Anche il Lazio dovrà fare i conti con gravi danni. La Capitale in tilt per il maltempo con alberi caduti, raffiche di vento, pioggia a raffica che ha causato una serie di allagamenti per i tombini intasati. Sulla costa sembrerebbero meno impattanti le condizioni rispetto ad altre regioni ma si dovrà intervenire anche in questo caso.

Nei conti del disastro ambientale ovviamente tutta la costa tirrenica compresa la Toscana. La provincia di Grosseto ha chiesto lo stato di calamità naturale e i maggiori danni si sono avuti all’Argentario, a Follonica, Marina di Grosseto e le isole dell’arcipelago toscano. Barche affondate e approdi distrutti, acqua che mangia la spiaggia fino alle abitazioni e stabilimenti balneari da ricostruire: la mareggiata che si è abbattuta è stata una delle più potenti della storia recente. «Da quarant’anni non si vedere una cosa del genere – dice l’assessore al mare Alberto Aloisi – è un disastro, la situazione è devastante.
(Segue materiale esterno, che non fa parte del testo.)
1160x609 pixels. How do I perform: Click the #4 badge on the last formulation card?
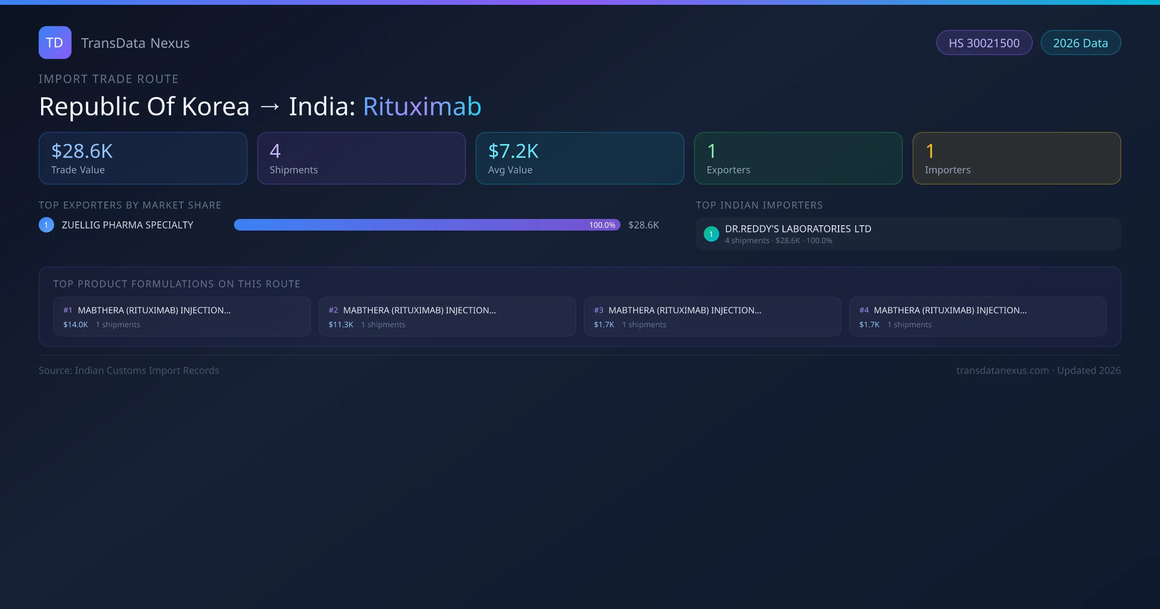click(864, 310)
È da ieri che seguiamo con attenzione quello che sta accadendo e quando ci troveremo di fronte alla conta dei danni penso che si potrà parlare di interventi da centinaia di migliaia di euro».
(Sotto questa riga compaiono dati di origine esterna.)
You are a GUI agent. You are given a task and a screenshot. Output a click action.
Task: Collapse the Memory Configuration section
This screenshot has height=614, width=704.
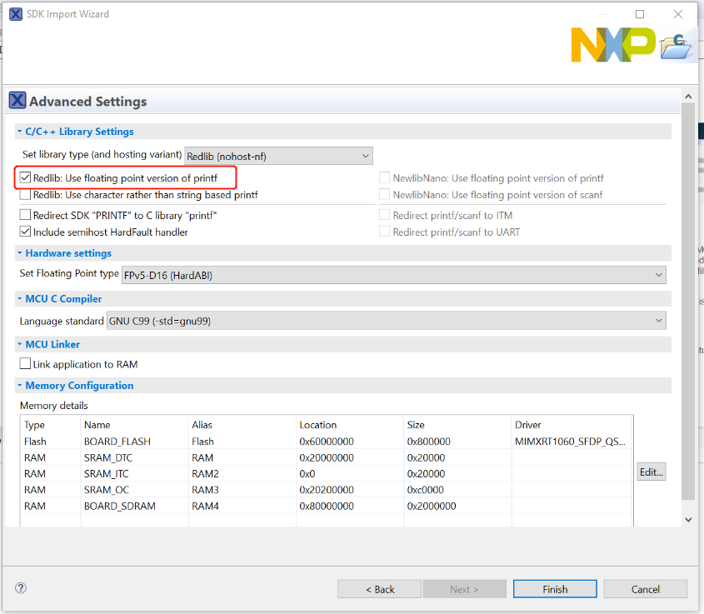[x=20, y=386]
Attesa una nuova perturbazione che porterà ancora temporali e mareggiate in Toscana, con il ritorno dell’allerta arancione”.  Dopo una breve tregua una nuova morsa del maltempo: l’attenzione è soprattutto sulle zone costiere, già colpite nei giorni scorsi.
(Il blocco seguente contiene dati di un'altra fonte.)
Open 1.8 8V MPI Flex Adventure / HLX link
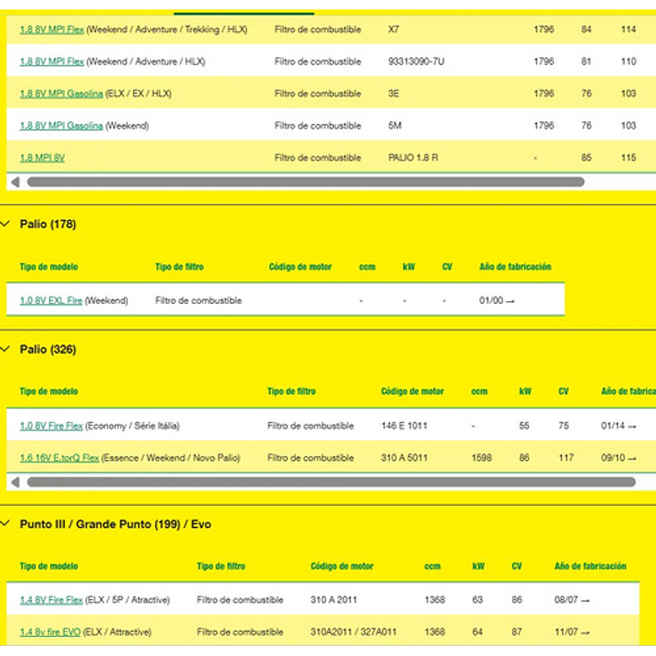656x656 pixels. pyautogui.click(x=52, y=61)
Ci sarà tanto da fare e la domanda è se oltre la buona volontà ci saranno le condizioni politiche per sbloccare i fondi e mettere immediatamente mano ai soldi necessari per ricostruire. Occorrerà sfruttare tutte le finestre meteo per agire e ridurre al minimo l’impatto dell’inverno oramai alle porte. Se da un lato yacht prestigiosi come quello di Piersilvio Berlusconi giacciono sul fondo, tante ma tante altre imbarcazioni di piccoli appassionati andranno rimosse. Tutto ciò impatterà sull’ambiente con inquinamento dei mari ancor più grave. La preoccupazione è che la mancanza di consapevolezza sul cambiamento del clima possa essere il vero boomerang. Il Mediterraneo subisce oramai da qualche anno questo cambiamento con condizioni generalmente sempre più tropicali. Il che vuol dire che nel giro di qualche anno sempre più numerosi i fenomeni quali gli uragani che purtroppo porteranno devastazione. E la preoccupazione ulteriore è che se devastano un paese economicamente stabile come gli Stati Uniti, sull’Italia, da sempre in crisi economica, riusciranno a mettere in ginocchio. Quindi la stima dei danni molto probabilmente entro il 2020 sarà di circa 10 miliardi di euro all’anno.